Planned Explosion Knocks Down Part Of Tappan Zee Bridge

Jan 15, 2019

At 10:52 Tuesday morning, a large portion of the old Tappan Zee Bridge became history in seconds. The bridge, an iconic lower Hudson Valley crossing that opened in 1955 connecting Westchester and Rockland Counties, was replaced by the Governor Mario M. Cuomo Bridge.

“If that did not go right, talk about blowing a hole in the budget. That would’ve really done it,” Cuomo said. “So we’re off with a bang.”

New York Governor Andrew Cuomo then delivered his State of the State and budget address Tuesday. He says the planned explosion came given the instability of the structure.

“So the contractor who owns the bridge went through a number of options, and came up with the best option was felling the bridge, they call it accelerated felling,” said Cuomo. “It means blowing up the bridge but they like to say accelerated felling, so, whatever they want to call it.”

The portion of the Governor Malcolm Wilson Tappan Zee Bridge that was blown up was the east anchor span. There are plans to dismantle the western portion without explosives sometime this year.

Riverkeeper Patrol Boat Captain and Vice President of Advocacy John Lipscomb says the demolition occurred at the quietest time biologically for the river, and contractors went to great lengths to ensure impacts on the river would be minimal. He says the demolition avoided the migration season for several species of fish, such as Atlantic sturgeon, shad and striped bass. These migrations occur in the spring. And the explosives were set to detonate above the surface, to avoid shock waves.

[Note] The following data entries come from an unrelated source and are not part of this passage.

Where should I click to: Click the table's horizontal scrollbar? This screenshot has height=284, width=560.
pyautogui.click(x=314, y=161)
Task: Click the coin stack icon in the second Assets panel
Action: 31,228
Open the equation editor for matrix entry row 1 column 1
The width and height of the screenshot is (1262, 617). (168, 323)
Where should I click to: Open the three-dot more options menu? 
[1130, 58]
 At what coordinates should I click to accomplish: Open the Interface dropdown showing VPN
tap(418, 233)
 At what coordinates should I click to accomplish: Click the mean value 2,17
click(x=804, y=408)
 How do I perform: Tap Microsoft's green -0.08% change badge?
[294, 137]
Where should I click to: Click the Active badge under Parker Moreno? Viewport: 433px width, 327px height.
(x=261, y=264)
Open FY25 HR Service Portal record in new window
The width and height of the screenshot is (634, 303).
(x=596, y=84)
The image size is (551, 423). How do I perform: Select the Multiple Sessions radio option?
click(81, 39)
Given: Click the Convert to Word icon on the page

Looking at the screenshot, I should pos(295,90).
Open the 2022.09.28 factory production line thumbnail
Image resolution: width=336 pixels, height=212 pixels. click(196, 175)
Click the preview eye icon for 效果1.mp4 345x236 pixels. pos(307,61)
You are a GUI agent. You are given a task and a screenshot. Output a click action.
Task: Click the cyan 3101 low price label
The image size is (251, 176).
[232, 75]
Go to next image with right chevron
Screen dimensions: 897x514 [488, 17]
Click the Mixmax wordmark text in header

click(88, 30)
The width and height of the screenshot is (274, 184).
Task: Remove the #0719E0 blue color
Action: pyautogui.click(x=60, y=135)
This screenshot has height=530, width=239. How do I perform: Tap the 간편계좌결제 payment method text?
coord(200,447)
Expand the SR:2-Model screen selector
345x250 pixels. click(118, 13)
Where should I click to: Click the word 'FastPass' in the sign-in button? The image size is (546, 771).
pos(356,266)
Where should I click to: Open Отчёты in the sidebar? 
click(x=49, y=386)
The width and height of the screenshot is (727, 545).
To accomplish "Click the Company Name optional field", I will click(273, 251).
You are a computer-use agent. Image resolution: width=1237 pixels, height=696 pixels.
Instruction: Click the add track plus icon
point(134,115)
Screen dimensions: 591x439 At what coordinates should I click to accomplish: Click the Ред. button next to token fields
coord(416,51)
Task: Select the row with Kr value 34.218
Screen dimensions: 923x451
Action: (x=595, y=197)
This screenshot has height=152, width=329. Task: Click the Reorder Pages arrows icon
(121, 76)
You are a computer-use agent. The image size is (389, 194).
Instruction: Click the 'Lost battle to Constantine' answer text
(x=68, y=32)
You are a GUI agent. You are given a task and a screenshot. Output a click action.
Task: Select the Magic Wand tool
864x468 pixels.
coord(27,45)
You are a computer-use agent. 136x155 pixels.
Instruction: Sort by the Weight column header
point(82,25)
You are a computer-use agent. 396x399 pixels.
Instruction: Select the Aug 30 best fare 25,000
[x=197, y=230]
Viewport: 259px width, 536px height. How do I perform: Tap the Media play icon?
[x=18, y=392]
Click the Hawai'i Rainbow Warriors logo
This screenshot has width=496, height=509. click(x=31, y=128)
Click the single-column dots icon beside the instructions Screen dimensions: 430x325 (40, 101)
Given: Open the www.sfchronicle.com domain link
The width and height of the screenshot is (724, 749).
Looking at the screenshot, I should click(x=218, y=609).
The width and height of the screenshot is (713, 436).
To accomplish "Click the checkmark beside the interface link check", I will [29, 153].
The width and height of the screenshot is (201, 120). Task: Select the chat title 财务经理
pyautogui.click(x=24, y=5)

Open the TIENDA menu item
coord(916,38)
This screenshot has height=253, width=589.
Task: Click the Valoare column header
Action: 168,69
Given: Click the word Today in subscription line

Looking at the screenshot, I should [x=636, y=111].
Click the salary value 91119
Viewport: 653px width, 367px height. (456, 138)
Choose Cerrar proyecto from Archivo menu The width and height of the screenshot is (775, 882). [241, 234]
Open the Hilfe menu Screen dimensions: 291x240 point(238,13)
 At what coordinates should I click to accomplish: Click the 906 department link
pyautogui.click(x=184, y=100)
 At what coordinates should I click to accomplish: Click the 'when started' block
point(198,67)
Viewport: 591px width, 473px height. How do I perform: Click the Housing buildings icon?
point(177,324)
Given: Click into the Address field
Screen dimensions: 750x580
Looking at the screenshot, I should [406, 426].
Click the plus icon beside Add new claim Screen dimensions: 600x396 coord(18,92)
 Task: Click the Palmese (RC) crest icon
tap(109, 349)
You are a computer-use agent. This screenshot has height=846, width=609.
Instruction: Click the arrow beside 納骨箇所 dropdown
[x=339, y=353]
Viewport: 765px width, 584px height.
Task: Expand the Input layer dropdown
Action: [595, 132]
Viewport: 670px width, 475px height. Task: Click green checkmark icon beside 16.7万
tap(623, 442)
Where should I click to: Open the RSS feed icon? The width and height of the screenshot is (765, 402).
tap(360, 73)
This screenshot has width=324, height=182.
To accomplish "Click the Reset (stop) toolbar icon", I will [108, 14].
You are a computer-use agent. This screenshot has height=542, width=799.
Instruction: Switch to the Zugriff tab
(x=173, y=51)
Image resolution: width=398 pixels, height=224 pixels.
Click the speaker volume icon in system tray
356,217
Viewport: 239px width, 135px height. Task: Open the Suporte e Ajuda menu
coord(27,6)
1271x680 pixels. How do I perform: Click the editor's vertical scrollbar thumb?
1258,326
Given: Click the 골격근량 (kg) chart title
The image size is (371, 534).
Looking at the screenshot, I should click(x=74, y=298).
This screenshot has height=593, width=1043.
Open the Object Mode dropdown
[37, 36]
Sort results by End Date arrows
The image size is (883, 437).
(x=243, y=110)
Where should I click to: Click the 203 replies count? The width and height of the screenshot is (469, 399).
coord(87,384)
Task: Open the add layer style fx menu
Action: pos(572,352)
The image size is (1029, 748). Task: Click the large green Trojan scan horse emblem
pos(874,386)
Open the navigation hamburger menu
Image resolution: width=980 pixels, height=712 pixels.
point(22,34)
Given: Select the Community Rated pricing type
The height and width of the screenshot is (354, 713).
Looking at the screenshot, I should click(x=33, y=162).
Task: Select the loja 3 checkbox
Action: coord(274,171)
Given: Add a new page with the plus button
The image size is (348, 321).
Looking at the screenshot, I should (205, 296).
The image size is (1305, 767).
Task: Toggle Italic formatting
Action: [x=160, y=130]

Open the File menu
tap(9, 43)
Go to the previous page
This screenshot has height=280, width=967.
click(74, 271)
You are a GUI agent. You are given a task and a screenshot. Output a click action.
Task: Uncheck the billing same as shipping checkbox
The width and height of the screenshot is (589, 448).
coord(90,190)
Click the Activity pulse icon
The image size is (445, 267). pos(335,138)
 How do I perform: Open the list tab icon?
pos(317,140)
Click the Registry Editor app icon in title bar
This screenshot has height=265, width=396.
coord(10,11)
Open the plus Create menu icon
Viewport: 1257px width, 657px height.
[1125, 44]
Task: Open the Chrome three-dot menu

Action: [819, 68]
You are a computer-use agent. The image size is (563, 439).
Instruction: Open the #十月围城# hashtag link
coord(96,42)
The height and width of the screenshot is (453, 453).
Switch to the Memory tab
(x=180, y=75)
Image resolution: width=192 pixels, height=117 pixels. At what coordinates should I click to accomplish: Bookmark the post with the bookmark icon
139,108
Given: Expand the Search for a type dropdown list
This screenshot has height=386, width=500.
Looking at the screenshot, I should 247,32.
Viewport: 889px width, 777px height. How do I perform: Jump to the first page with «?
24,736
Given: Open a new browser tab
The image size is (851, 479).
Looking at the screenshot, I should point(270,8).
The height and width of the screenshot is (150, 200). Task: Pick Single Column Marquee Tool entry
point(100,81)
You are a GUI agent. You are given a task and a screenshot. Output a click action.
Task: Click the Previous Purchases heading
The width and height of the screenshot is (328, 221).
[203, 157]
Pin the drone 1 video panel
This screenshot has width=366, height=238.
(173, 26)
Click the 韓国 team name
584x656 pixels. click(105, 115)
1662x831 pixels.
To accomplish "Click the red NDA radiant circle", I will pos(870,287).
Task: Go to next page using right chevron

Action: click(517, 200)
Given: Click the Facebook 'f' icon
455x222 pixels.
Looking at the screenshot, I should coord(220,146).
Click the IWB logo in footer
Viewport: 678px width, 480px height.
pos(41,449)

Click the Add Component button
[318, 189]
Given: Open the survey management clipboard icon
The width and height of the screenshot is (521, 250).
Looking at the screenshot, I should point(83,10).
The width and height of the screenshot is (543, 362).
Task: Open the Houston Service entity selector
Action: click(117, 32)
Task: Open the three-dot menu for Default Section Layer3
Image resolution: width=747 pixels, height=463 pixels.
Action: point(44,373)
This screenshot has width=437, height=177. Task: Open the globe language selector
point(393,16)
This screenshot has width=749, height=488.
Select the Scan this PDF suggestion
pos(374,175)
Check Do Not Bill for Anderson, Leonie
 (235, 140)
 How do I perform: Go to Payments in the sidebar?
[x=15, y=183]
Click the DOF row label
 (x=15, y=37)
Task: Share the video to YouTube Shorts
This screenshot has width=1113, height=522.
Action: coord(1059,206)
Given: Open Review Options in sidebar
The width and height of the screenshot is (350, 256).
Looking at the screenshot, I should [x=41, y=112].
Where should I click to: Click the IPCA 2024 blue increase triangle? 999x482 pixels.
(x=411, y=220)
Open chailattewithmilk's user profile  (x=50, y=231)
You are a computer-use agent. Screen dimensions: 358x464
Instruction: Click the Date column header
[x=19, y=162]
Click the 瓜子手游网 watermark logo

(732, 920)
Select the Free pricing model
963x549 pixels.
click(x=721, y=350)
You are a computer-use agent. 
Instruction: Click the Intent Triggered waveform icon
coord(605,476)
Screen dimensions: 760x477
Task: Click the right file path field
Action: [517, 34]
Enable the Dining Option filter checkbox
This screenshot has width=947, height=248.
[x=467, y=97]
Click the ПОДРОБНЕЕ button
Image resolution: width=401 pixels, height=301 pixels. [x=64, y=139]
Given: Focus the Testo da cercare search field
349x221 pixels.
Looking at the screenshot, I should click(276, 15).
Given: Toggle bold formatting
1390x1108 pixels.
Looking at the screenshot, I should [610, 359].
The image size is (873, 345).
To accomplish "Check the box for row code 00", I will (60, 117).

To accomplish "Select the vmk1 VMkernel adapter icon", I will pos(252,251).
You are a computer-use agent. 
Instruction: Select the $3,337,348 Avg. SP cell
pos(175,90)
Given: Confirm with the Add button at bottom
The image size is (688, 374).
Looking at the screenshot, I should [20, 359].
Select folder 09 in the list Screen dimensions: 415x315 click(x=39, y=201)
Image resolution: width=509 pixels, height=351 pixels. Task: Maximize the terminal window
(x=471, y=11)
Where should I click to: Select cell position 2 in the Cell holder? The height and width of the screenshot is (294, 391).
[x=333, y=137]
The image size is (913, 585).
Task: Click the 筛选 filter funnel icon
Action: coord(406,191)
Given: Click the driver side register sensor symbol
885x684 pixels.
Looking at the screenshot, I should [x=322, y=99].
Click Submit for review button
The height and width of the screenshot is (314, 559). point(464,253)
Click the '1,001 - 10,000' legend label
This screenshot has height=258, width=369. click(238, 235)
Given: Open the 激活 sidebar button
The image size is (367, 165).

The Tappan Zee Bridge was retired in October 2017, when all traffic was moved to the Mario Cuomo bridge, named for Governor Andrew Cuomo’s late father. Dredging for the new bridge began in summer of 2013. The first span opened in August 2017. According to the New York State Thruway Authority, bridge traffic grew to about 140,000 vehicles per day in 2016, far more than the Tappan Zee was designed to support.

The grand opening for the nearly $4 billion Mario Cuomo Bridge was September 7, 2018. Cuomo drove across the new bridge in a ceremonial first ride in FDR’s 1932 Packard with his mother, Matilda Cuomo, in the passenger seat.

“As the largest infrastructure project in the nation, I think this project is of national significance,” Cuomo said. "And at a time when the president is obsessed with his singular goal of building a wall, this bridge stands in defiant opposition.”

Secretary Hillary Clinton spoke at the ceremony.

“I couldn’t help but think about that classic New York song, if you can make it here you can make it anywhere. Well, if you can build it here, you can build it anywhere,” Clinton said. “And it is time for the United States of America to take another look at what is getting done here in New York and follow this example.”

But hours later, authorities delayed the opening of the second span, out of what they said was an abundance of caution, as a piece of the old Tappan Zee Bridge alongside was in danger of collapse. The span opened within a few days.

The steel from the Tappan Zee has been recycled, and already put to use in a number of projects, including an artificial reef on Long Island, and for bridges throughout the state.

Cuomo has said the toll on the 3.1 mile bridge is frozen through 2020, and that state finances will help dictate the toll thereafter. The current toll is $5 cash for basic passenger vehicles.